What Causes a Short Cervix During Pregnancy?

A short cervix during pregnancy is a condition where the cervix, the lower part of the uterus, measures shorter than a typical length. This condition is associated with an increased likelihood of preterm birth, which occurs before 37 weeks of pregnancy. Understanding the reasons a cervix might shorten is important for managing pregnancy.

Understanding Cervical Length

Cervical length refers to the measurement of the cervix from its internal opening (internal os) to its external opening (external os). This measurement provides insight into the cervix’s ability to remain closed and support the pregnancy until term. Healthcare providers typically measure cervical length using transvaginal ultrasound during prenatal care.

A cervical length measurement is usually taken during the second trimester of pregnancy, often between 18 and 24 weeks. While cervical length naturally changes throughout pregnancy, a measurement of less than 2.5 centimeters before 24 weeks gestation is generally considered a short cervix. This measurement is a primary way healthcare providers assess a person’s risk for preterm birth.

Structural and Congenital Factors

Some individuals may have a cervix that is inherently shorter or weaker due to structural or developmental factors present from birth. These are known as congenital conditions. For instance, certain uterine anomalies, such as a bicornuate uterus or a septate uterus, involve an unusually shaped uterus that can affect the integrity and function of the cervix.

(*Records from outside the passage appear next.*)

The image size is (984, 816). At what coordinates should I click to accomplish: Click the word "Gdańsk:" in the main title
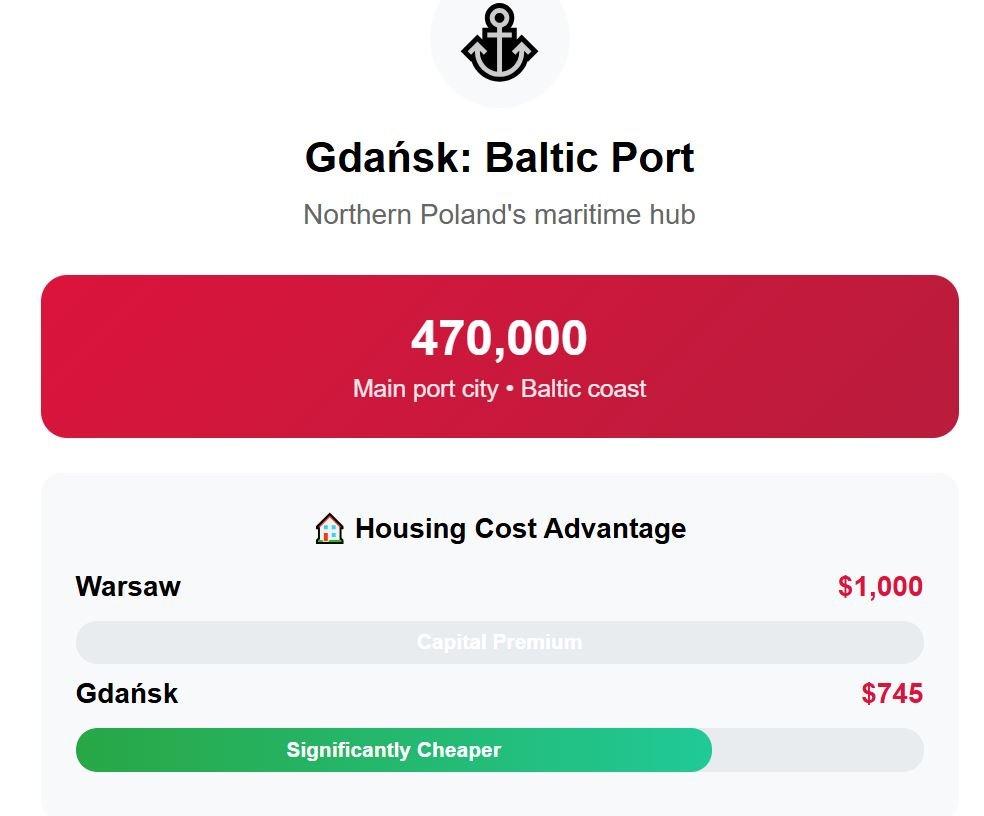388,158
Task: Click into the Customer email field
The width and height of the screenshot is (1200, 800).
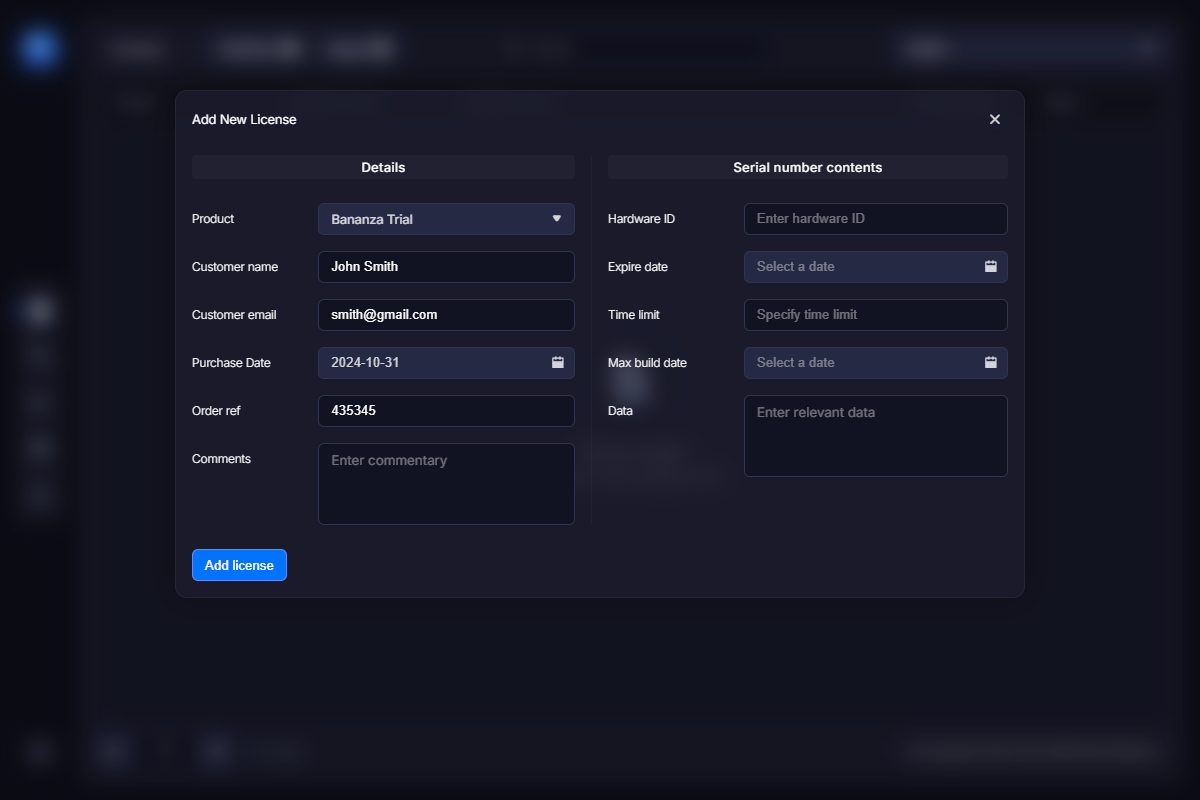Action: coord(446,315)
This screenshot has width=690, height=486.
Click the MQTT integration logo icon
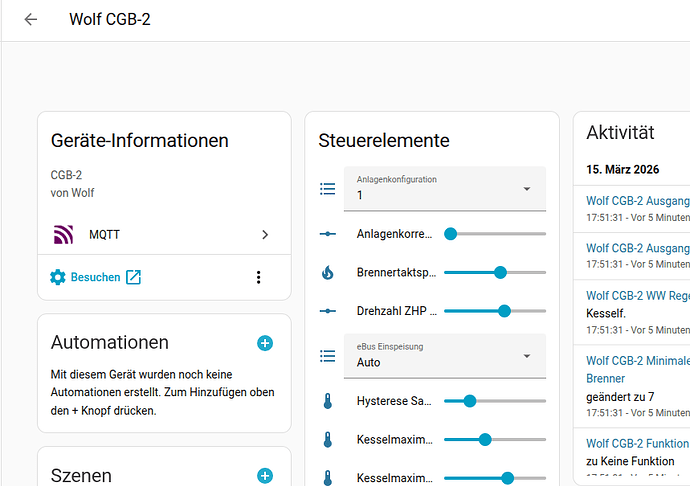[x=63, y=235]
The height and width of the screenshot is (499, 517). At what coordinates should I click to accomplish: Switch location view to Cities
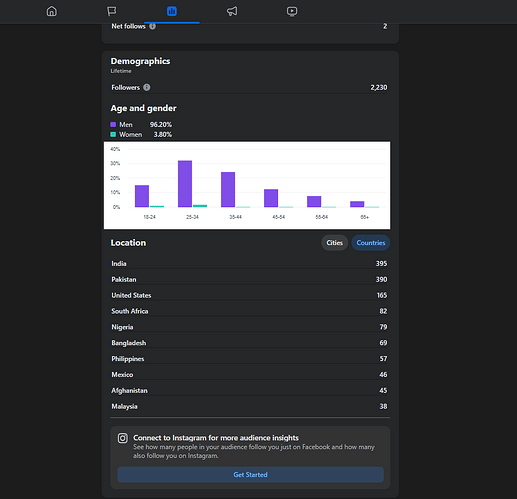click(334, 243)
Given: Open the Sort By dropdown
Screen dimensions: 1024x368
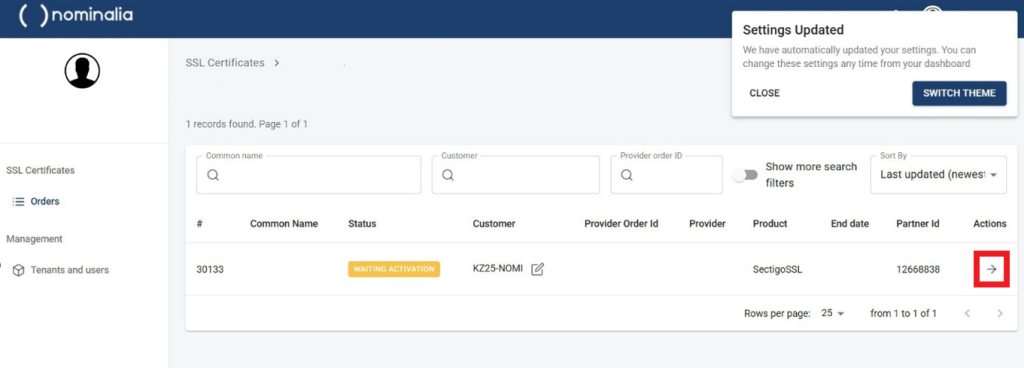Looking at the screenshot, I should 938,175.
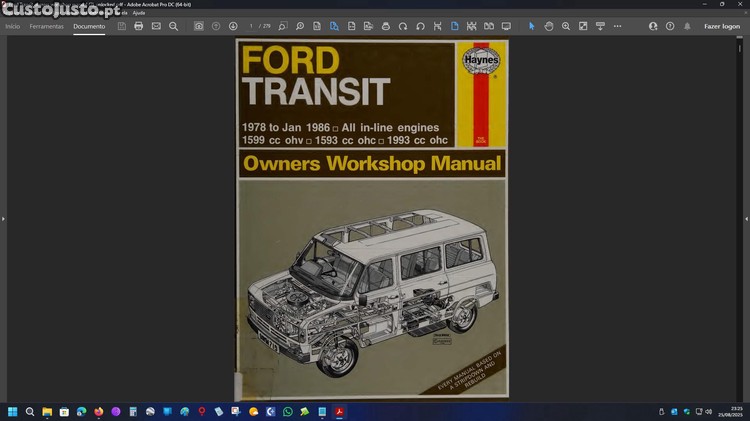Click the magnifier search text icon

point(173,26)
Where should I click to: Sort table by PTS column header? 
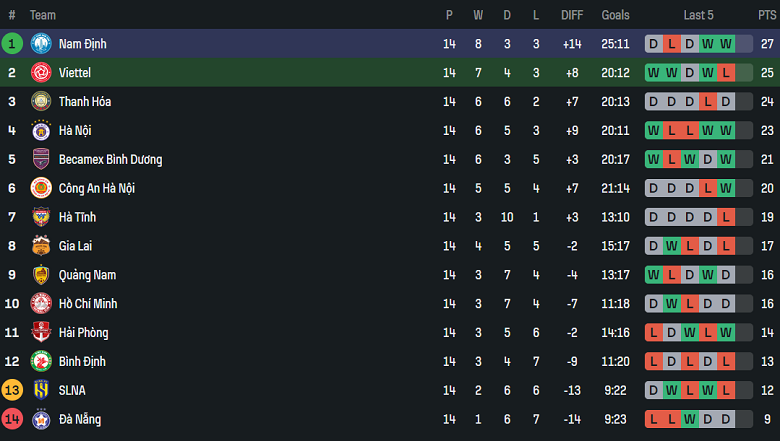tap(767, 15)
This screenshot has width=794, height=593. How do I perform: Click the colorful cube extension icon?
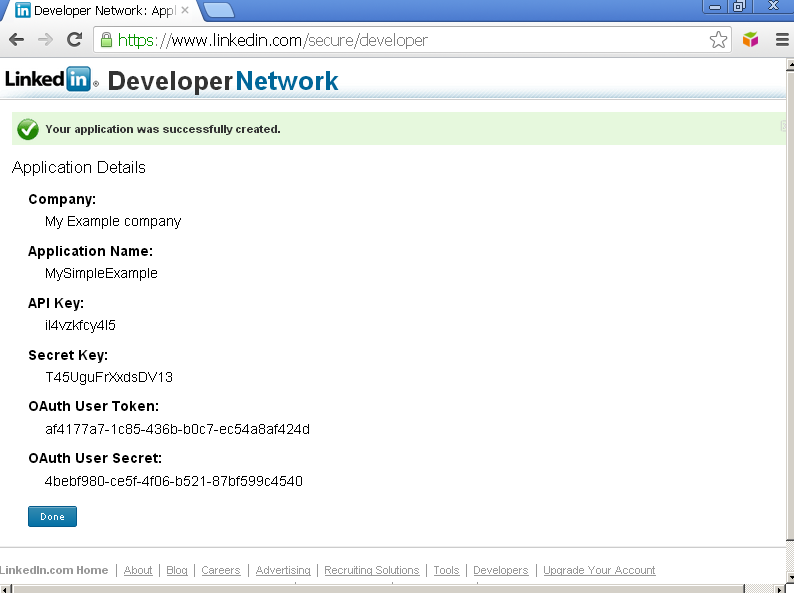pyautogui.click(x=750, y=40)

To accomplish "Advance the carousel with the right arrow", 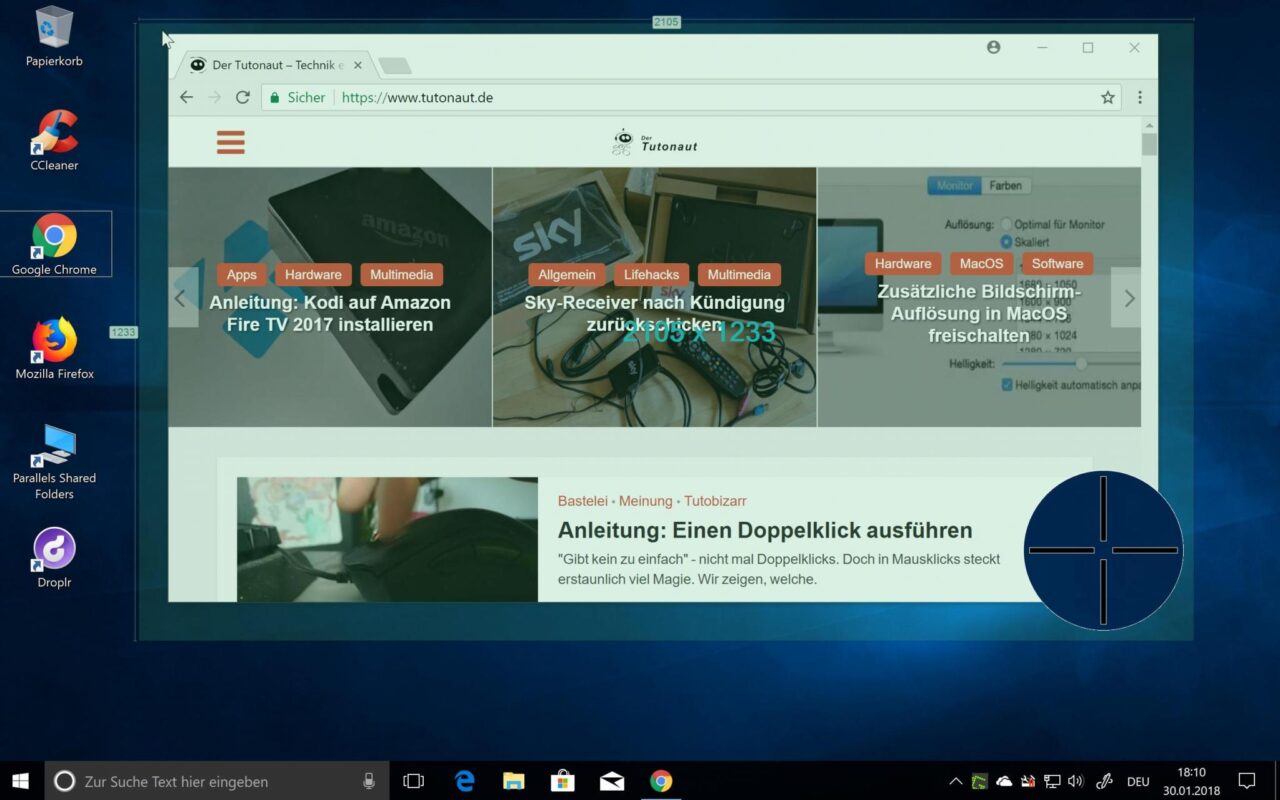I will tap(1129, 297).
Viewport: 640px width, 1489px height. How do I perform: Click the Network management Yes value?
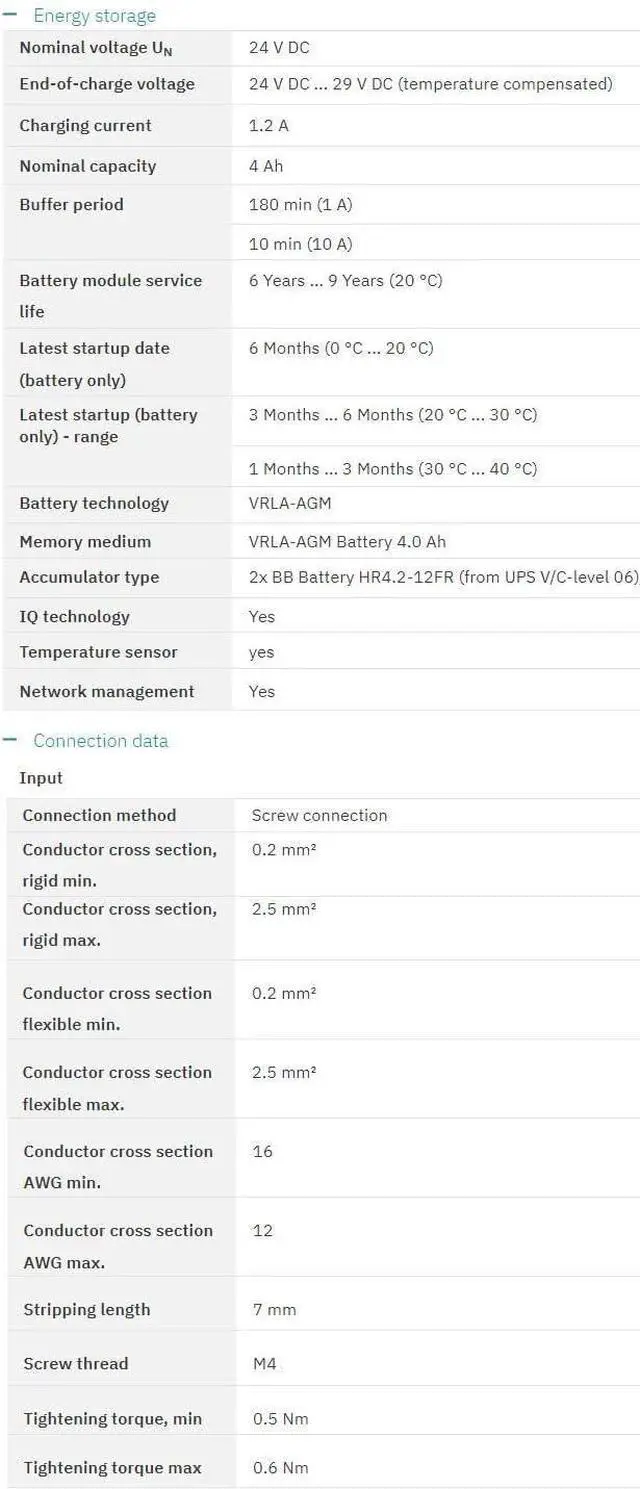tap(262, 691)
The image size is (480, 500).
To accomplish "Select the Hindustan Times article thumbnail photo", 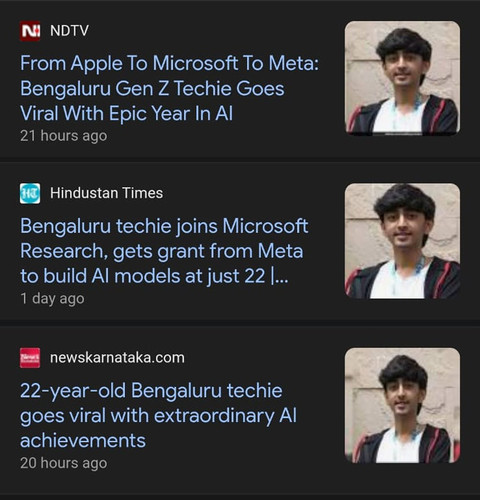I will [x=402, y=241].
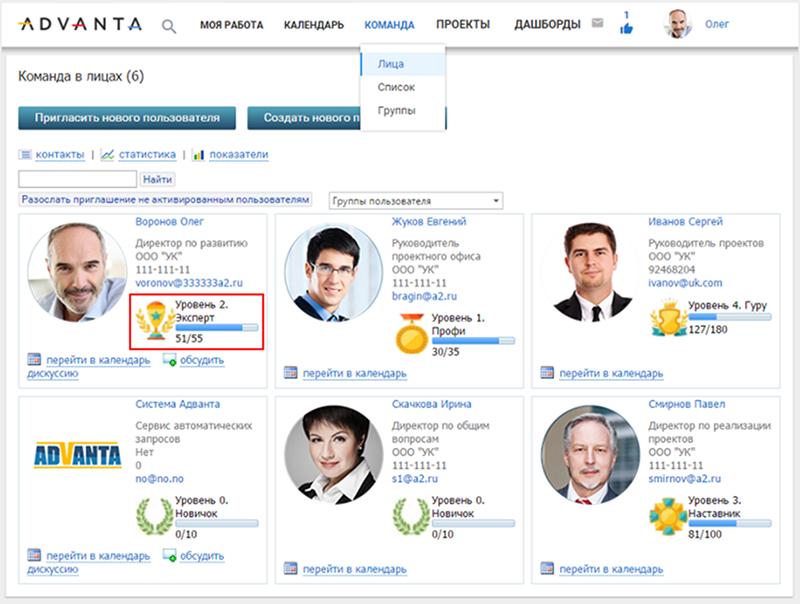Click the search magnifier icon
This screenshot has height=604, width=800.
coord(169,26)
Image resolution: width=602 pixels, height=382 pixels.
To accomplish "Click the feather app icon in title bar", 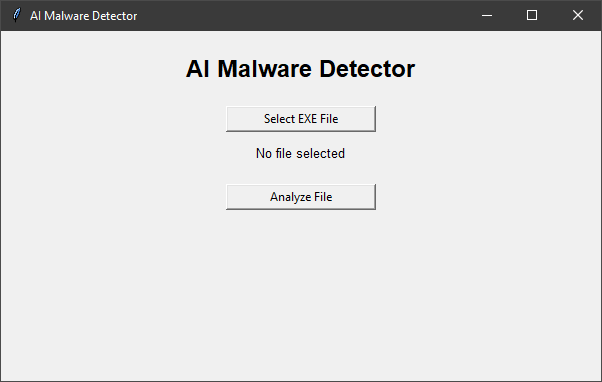I will coord(17,15).
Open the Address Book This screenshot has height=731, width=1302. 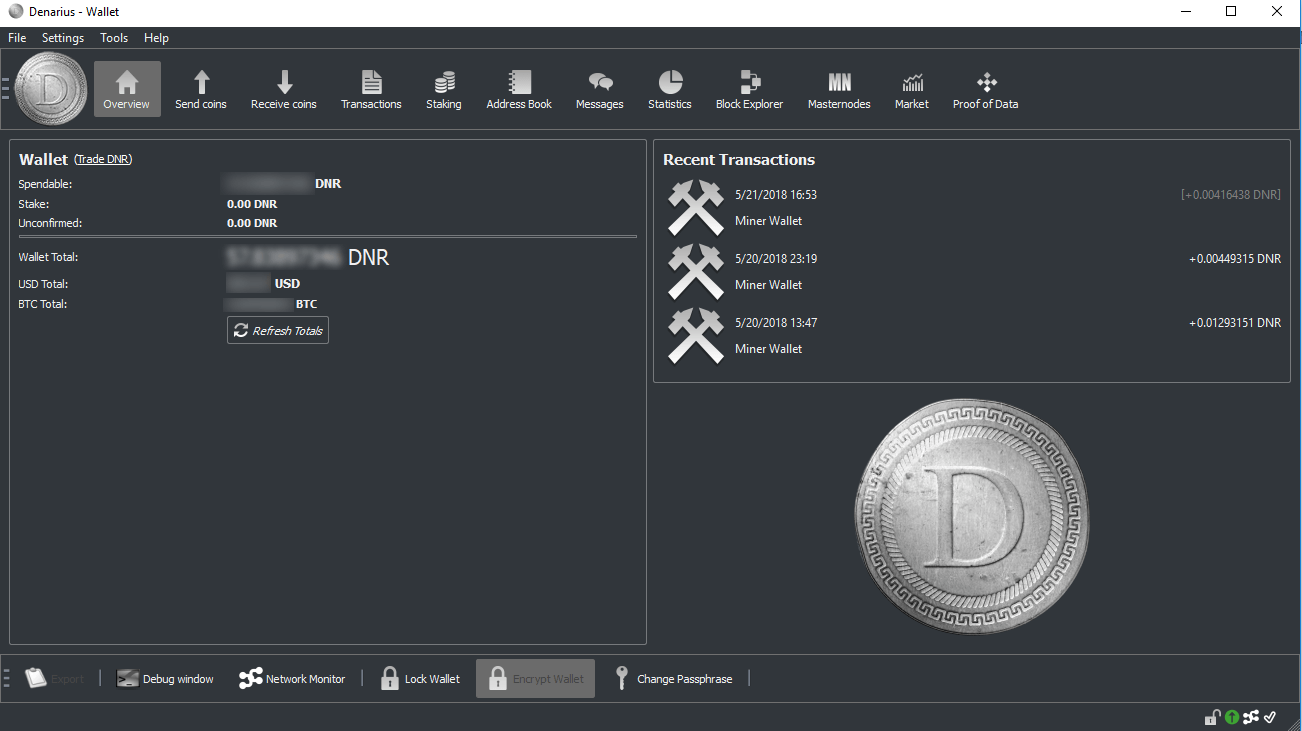[518, 88]
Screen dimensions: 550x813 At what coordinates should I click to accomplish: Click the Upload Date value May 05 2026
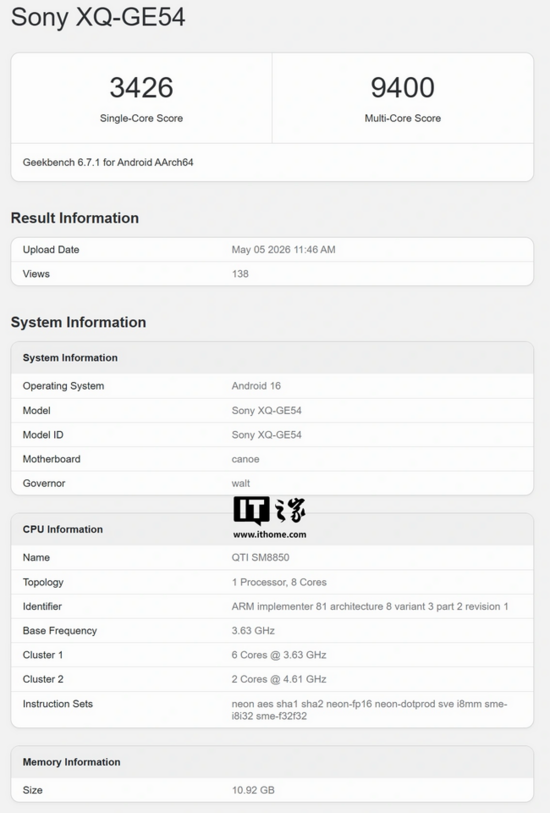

A bicornuate uterus, characterized by a heart-shaped appearance, might lead to an altered cervical structure or a weaker lower uterine segment. Similarly, a septate uterus, which has a wall dividing the uterine cavity, can sometimes be associated with cervical changes. In some cases, the cervical tissue itself may simply be weaker than average, a condition often referred to as cervical insufficiency, which can cause the cervix to shorten and open prematurely without contractions. These inherent anatomical variations can directly contribute to a cervix being shorter during pregnancy.

Medical History and Procedural Influences

A person’s past medical history and prior medical procedures can also influence cervical length during pregnancy. Previous surgical interventions on the cervix, such as a loop electrosurgical excision procedure (LEEP) or a cone biopsy, are notable factors. These procedures remove abnormal or precancerous cells from the cervix, but they can also remove a significant amount of cervical tissue, resulting in a physically shorter cervix.

Additionally, a history of previous spontaneous preterm birth or second-trimester pregnancy loss may indicate underlying cervical insufficiency. The cervix may have demonstrated a tendency to shorten or open prematurely in past pregnancies. Furthermore, carrying multiple fetuses, such as twins or triplets, places increased pressure and strain on the cervix. This additional weight and distension can contribute to cervical shortening, as the cervix must support a greater load.

Inflammation and Infection Pathways

Inflammation and infection represent another pathway through which the cervix can shorten during pregnancy. The presence of certain infections, even those that might not cause obvious symptoms, can trigger an inflammatory response within the cervical tissue. For example, bacterial vaginosis or urinary tract infections have been linked to changes in cervical integrity.

When an infection occurs, the body’s immune system releases inflammatory mediators that can affect the collagen and other structural components of the cervix. This inflammatory process can lead to a softening and weakening of the cervical tissue, potentially causing it to efface (thin out) and dilate (open). Subclinical infections, which are present without overt symptoms, can also contribute to chronic inflammation and gradual cervical remodeling, ultimately leading to a shortened cervix. The ongoing biological changes initiated by these pathways can compromise the cervix’s ability to maintain its length and strength throughout pregnancy.